Hegel, Haiti and Universal History

by Susan Buck-Morss
University of Pittsburgh Press, Pittsburgh, 2009, £15.50 pb
ISBN 9780822959786

Reviewed by Philip Cunliffe

Philip Cunliffe lectures in Politics and International Relations at the University of Kent (P.Cunliffe@kent.ac.uk)

Cunliffe, Philip. "Hegel, Haiti and Universal History." Marx and Philosphy Society (2010): n. pag. Web. 23 Aug 2010. <http://www.marxandphilosophy.org.uk/reviewofbooks/reviews/2010/160>.

Review

The premise of Susan Buck-Morss’s Hegel, Haiti and Universal History is the arresting claim that Hegel’s renowned ‘master-slave dialectic’ was directly inspired by the contemporaneous Haitian Revolution. Commencing with a slave uprising on the French colony of Saint Domingue in 1791, the victorious former slaves declared Haiti’s independence from Napoleon’s France in 1804, three years before Hegel published his Phenomenology of Spirit, which contained the earliest published (and still the best known) rendition of the master-slave dialectic. Buck-Morss’ claim is an intensely tantalising one – so tantalising, indeed, that one wills it to be true while reading her short and captivating book. Before considering the evidence that Buck-Morss presents for her claim, it is worth considering what is at stake in this discussion – particularly given, as we shall see, that Buck-Morss herself never satisfactorily resolves this question.

—————

◆ Tasks to perform:
1. In the book review, switch "University of Kent" to "University of Leeds" and write out the stretch from "by Susan Buck-Morss" through "of Kent (P.Cunliffe@kent.ac.uk)" with that one change.
2. Answer these questions from the book review:
(a) Which press published the book under review?
(b) In what year did the slave uprising on Saint Domingue begin?
(c) Which work of Hegel's held the earliest published version of the master-slave dialectic?
3. Carry on the book review about Hegel and the Haitian Revolution from the point where it stops.

—————

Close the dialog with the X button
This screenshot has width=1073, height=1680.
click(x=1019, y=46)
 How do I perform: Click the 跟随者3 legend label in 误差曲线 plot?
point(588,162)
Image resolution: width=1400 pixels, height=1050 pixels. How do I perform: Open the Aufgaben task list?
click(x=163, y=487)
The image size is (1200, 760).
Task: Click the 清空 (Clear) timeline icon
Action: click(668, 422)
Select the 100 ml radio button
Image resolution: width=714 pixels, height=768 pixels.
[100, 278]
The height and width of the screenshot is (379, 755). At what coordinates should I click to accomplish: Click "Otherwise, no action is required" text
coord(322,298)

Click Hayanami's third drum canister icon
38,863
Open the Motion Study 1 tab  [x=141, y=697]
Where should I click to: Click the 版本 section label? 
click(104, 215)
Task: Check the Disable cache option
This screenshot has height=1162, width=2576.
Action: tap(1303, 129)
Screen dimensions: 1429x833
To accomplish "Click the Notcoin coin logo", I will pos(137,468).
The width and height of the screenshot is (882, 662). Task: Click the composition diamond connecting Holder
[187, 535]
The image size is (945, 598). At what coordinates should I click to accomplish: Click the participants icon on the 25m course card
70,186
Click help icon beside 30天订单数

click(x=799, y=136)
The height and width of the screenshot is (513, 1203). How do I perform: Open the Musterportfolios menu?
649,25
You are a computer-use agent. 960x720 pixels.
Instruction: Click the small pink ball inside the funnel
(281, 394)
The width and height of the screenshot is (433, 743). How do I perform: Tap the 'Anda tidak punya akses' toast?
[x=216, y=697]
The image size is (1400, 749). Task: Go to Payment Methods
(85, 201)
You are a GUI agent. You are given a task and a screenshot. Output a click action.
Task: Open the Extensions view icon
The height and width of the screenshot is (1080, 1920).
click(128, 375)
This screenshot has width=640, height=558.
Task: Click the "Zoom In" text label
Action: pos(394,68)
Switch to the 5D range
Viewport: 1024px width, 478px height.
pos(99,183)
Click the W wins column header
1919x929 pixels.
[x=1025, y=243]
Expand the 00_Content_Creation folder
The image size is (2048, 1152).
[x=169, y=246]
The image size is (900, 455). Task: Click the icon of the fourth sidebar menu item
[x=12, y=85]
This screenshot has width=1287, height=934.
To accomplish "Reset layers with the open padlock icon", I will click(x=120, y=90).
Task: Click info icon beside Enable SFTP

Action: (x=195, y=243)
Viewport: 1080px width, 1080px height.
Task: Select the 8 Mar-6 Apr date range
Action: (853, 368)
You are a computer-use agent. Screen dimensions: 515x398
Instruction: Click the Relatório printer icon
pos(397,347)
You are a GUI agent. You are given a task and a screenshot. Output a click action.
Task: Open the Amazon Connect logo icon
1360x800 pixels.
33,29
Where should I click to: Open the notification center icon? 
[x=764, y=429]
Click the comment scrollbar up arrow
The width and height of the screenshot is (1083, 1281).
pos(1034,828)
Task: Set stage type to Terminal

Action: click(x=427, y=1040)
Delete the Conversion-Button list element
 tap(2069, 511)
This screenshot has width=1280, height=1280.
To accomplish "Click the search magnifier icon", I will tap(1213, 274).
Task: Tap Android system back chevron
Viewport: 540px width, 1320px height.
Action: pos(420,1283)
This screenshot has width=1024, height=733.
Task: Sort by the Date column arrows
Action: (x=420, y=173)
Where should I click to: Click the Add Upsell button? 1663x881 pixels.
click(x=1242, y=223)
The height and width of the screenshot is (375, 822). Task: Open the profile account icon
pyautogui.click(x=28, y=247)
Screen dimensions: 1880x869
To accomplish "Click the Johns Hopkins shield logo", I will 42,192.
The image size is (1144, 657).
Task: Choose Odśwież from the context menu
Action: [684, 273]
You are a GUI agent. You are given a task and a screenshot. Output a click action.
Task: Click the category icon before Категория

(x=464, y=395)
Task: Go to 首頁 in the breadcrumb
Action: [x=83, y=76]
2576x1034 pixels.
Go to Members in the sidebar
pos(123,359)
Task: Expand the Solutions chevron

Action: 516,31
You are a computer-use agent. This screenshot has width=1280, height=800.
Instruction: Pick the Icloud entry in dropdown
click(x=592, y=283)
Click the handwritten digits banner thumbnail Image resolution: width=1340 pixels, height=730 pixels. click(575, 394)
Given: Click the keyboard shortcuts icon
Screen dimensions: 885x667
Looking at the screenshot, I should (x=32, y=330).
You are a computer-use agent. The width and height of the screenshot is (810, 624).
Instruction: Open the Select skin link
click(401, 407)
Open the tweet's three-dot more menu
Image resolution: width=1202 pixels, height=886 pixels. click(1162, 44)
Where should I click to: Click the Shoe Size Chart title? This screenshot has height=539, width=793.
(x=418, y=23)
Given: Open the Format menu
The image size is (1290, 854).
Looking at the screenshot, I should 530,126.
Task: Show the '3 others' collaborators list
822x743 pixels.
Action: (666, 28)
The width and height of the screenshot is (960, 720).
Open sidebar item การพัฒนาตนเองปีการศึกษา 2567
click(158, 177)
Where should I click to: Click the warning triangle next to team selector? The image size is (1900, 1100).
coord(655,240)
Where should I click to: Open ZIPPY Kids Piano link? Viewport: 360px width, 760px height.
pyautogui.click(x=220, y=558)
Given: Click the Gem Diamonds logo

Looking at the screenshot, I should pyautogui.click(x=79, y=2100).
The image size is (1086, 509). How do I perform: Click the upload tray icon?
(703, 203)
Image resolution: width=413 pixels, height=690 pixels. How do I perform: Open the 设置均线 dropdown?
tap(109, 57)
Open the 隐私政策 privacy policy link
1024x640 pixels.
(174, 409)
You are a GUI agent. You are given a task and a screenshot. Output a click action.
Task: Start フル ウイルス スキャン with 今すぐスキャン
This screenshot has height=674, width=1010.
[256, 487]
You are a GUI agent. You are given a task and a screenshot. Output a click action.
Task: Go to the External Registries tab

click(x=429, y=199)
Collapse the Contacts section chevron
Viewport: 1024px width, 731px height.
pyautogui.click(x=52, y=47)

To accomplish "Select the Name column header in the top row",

—————

◆ Outputs for the tasks:
1.
by Susan Buck-Morss
University of Pittsburgh Press, Pittsburgh, 2009, £15.50 pb
ISBN 9780822959786

Reviewed by Philip Cunliffe

Philip Cunliffe lectures in Politics and International Relations at the University of Leeds (P.Cunliffe@kent.ac.uk)

2.
(a) University of Pittsburgh Press
(b) 1791
(c) Phenomenology of Spirit

3.
More accurately translated as lord (Herr) and servant (Knecht), the master-slave dialectic still exerts immense influence over contemporary philosophy. The category of ‘the Other’ (commonly used to designate any identity defined by its subordination to that of the privileged and powerful) is as ubiquitous as to be mundane in fields and disciplines such as philosophy, sociology, social theory, psychoanalysis, political theory, cultural and literary studies. The origins of the concept lie in Hegel’s exposition of the dynamics unleashed by the struggle for recognition between master and slave. For Hegel, this struggle ultimately results in mutual reconciliation and equal recognition, forming a balanced civil society crowned by a constitutional monarchy. In Hegel’s original formulation, the Other was merely a transitory shape assumed by the historic development of consciousness.

Contemporary thinkers still draw on Hegel in so far as they believe that the identity of the privileged is dependent on the identity of the oppressed. But today’s more urbane theorists are not as naïve as to believe in the idea of any ultimate reconciliation between the strong and the weak, let alone of the superseding of inequalities of power. The ubiquity of the category of ‘the Other’ in contemporary philosophy is an historic rebuke to Hegel – a rebuke to his optimism from the viewpoint of a later, ostensibly more sophisticated society more accustomed to the variety and enduring character of oppressed identities, whether these be sexual, racial, cultural or gender-based.

However, if Buck-Morss is right to claim that Hegel was alluding to the Haitian Revolution when writing his master-slave dialectic, then Hegel’s seemingly callow optimism was not mere fancy but drew directly on lived historical experience: the achievement of Haitian slaves not only in overthrowing a savage and comprehensive tyranny but also in establishing their own modern state. Buck-Morss only hints at this possibility, however. Her aim, she says, is different: she wants to ensure that the great German philosopher is forever linked to the greatest of Caribbean revolutions (16).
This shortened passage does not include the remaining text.